Superintendent Mark Lawrence, Metropolitan Police Service Lead for Mental Health, Drug and Alcohol Abuse and Suicide Prevention said: “As the lead for mental health, I am genuinely excited by the findings of the evaluation into South London and the Maudsley Trust’s centralised health based place of safety pilot.  Supported by a fantastic facility, this is a model which puts the needs of people in crisis at the forefront of services and one which other trusts across London would do well to replicate. 

"The reductions in waiting times and ready access to advice from mental health professionals have been embraced by our officers and helped improve the way the police local to SLaM support people in mental health crisis.”

First-hand accounts from Londoners

Healthy London Partnership and South London and the Maudsley NHS Foundation Trust have worked together to evaluate the new model of care in South East London.

The guidance was developed with the support of over 300 Londoners who gave vivid first-hand accounts of their experience of London’s mental health crisis care services. The guidance was a significant achievement in multi-agency partnership working with input from over 70 police officers from London’s three police forces and over 350 front line staff in mental health and emergency services.

The pilot site acts as a good example of how despite tight fiscal constraints surrounding mental health, innovative models of care can provide excellent solutions, respond to service user needs and lead to significant benefits to the wider urgent and emergency and mental health landscape.

The ambition is to have this model of care rolled out across London and transform care for those in mental health crisis. This has been compared to other developments in physical health care in London’s Urgent and Emergency Care system which have seen the set-up of centres of excellence in stroke, heart attack and major trauma services. This demonstrates a track record of London delivering significant transformational change to build on and achieve parity of esteem.  
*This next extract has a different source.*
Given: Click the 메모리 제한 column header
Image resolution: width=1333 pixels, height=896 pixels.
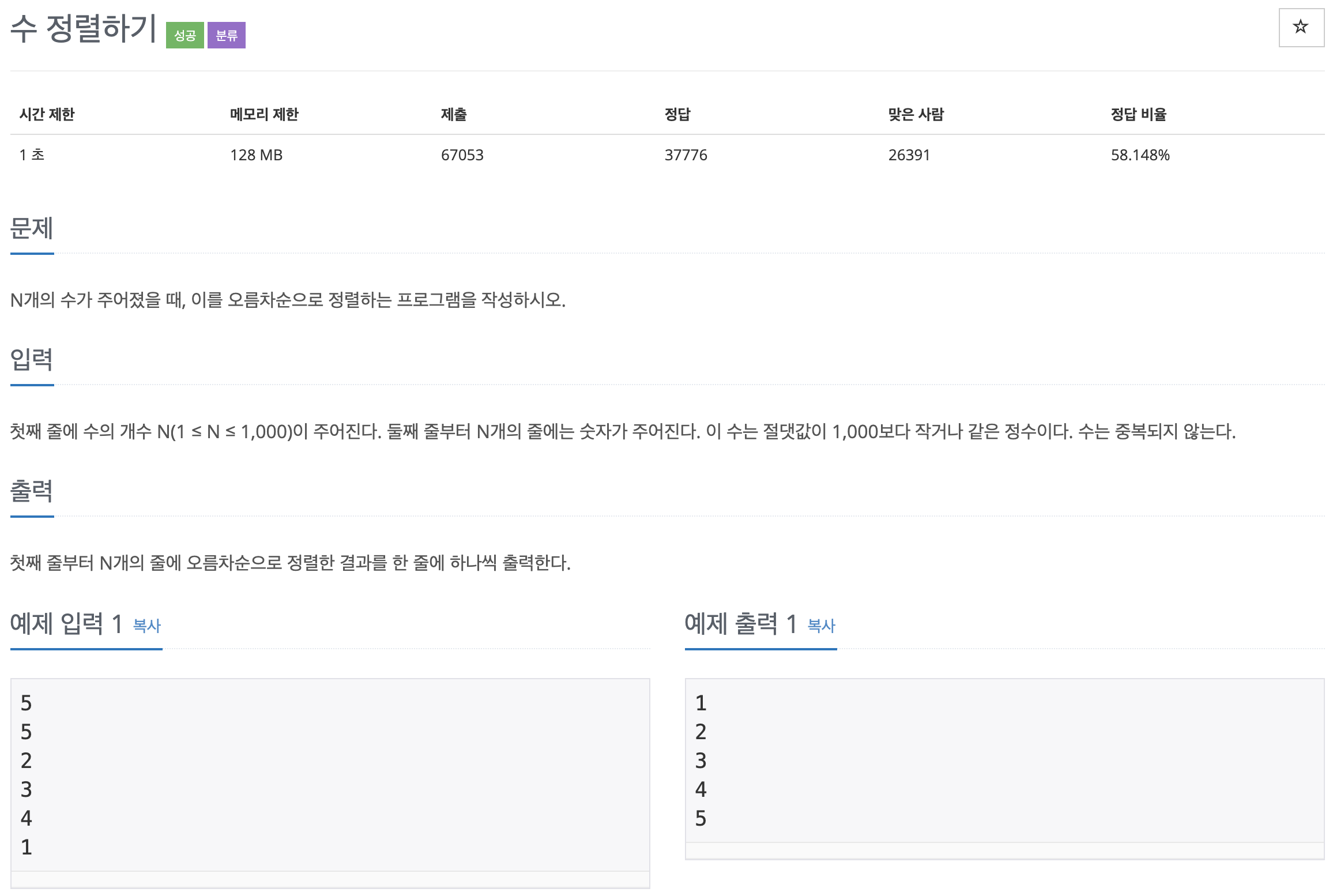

The success of the model is particularly significant in light of legislative changes in effect from Monday, 11 December, made within the Police and Crime Act 2017 which include;

  • Section 136 powers may be exercised anywhere other than in a private dwelling;
  • It is unlawful to use a police station as a place of safety for anyone under the age of 18 in any circumstances;
  • A police station can only be used as a place of safety for adults in specific circumstances, which are set out in regulations; 
  • The previous maximum detention period of up to 72 hours will be reduced to 24 hours (unless a doctor certifies that an extension of up to 12 hours is necessary); 
  • Before exercising a section 136 power police officers must, where practicable, consult a health professional.